“Would you mind if I explained later, Miss Mayson? There really isn't any time to spare.”
“Very well. This way, please.” She lifted an umbrella from a stand and led them along the passage. “I'm afraid you'll have to pass the parakeets to get to the swans.”
Bhatti grinned and said, “We policemen are used to a little abuse. I take it they've not found a solution to the problem yet?”
“Through this room, gentlemen. The cages are beyond. No, Constable-um-?”
“Bhatti, Miss.”
“No, Constable Bhatti, they haven't. Wait a moment.”
She stopped at a door, fiddled with a key ring, located the appropriate key, and fitted it into the lock.

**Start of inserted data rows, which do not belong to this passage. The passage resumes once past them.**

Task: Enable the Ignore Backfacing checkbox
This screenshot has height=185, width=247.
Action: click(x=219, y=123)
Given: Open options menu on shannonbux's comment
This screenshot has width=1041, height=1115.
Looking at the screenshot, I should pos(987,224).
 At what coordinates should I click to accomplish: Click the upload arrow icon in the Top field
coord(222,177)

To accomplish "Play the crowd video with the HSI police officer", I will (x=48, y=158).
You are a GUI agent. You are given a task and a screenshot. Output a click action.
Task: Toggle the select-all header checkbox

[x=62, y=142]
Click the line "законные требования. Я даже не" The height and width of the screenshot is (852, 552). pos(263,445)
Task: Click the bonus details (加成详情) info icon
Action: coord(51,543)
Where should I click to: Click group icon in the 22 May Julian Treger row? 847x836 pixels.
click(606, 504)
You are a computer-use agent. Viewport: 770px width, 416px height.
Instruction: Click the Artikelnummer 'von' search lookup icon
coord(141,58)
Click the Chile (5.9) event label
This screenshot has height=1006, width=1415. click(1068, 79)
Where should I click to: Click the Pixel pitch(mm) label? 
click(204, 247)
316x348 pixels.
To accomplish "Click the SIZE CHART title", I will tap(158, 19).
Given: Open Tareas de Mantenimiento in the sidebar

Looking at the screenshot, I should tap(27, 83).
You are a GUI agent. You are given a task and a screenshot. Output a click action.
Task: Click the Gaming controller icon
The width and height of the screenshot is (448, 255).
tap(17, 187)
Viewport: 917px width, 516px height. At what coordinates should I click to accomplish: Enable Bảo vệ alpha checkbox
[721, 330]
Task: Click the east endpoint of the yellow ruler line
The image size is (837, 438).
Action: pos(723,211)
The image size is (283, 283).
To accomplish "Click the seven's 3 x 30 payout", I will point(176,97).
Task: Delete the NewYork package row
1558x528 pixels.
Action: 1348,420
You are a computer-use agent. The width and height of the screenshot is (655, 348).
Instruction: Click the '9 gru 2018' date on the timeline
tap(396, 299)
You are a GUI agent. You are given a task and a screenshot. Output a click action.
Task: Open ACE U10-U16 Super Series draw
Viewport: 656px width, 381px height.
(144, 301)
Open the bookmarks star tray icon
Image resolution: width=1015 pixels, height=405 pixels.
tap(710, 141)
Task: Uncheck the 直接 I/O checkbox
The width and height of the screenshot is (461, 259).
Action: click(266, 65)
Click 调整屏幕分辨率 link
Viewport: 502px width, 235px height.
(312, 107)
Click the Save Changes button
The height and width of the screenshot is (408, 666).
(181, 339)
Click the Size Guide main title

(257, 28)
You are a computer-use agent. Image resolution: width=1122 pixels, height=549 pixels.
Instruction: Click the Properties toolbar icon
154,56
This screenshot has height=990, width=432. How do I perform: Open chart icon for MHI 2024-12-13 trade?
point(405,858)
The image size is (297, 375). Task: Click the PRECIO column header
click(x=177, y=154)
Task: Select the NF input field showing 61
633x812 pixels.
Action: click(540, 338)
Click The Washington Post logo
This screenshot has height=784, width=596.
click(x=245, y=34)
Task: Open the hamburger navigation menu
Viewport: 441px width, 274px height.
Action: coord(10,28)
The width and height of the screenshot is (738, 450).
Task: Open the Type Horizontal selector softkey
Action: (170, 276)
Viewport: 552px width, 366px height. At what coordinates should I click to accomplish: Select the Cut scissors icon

“Brace yourselves,” she advised, with a wry smile.
She opened the door and they all stepped through.
Insults exploded from the stacked cages encircling the room: “Piss-guzzlers! Cheese-brains! Stench-makers! Cross-eyed baboons! Drooling fumblers! Flush-faced sots! Blubberous flab-guts! Witless remnants! Boneheaded contortionists! Sheep-tickling louts! Maggotous duffers! Ugly buffoons! Slime-lickers!”
It was a deafening roar, and it didn't let up for a moment as they traversed the long chamber toward the door at its far end.
“I'm sorry!” Miss Mayson shouted at the top of her voice. “Take it on the chin!”
Swinburne giggled.
Messenger parakeets had been one of the first practical applications of the Eugenicists’ science to be adopted by the British public. A person only had to visit a post office to give one of their birds a message, name, and address, and the parakeet would fly off to deliver the communication. No one but the Eugenicists knew how the colourful little creatures found the addresses, but they always did.
There was one problem.
The parakeets cursed and insulted everyone they encountered. Invariably, messages were liberally peppered with expletives not put there by the sender. Nevertheless, the system proved popular, especially as some of the birds displayed a rather amusing talent for creating totally meaningless words that, nevertheless, sounded insulting. These “new insults” were all the rage at Society events. Swinburne himself had recently been called a “blibbering chub-fluffer” by a parakeet delivering an invitation to a poetry reading at Lord Haverleigh's. He'd laughed about it for days. You are cordially invited-you blibbering chub-fluffer-to an evening of stinking poetry and abysmal piss wine -
The foul-mouthed birds demonstrated an issue that had troubled eugenics from the very start. Whatever modification the scientists bred into a species, it always brought with it an unexpected side effect. The giant dray horses, for example, had no control over their bladders or bowels and were overproductive in both departments. This had proven a serious problem in London's already filthy streets until the Engineering branch of the Technologists invented the automated mechanical cleaners, popularly known as “litter-crabs,” to tackle the issue.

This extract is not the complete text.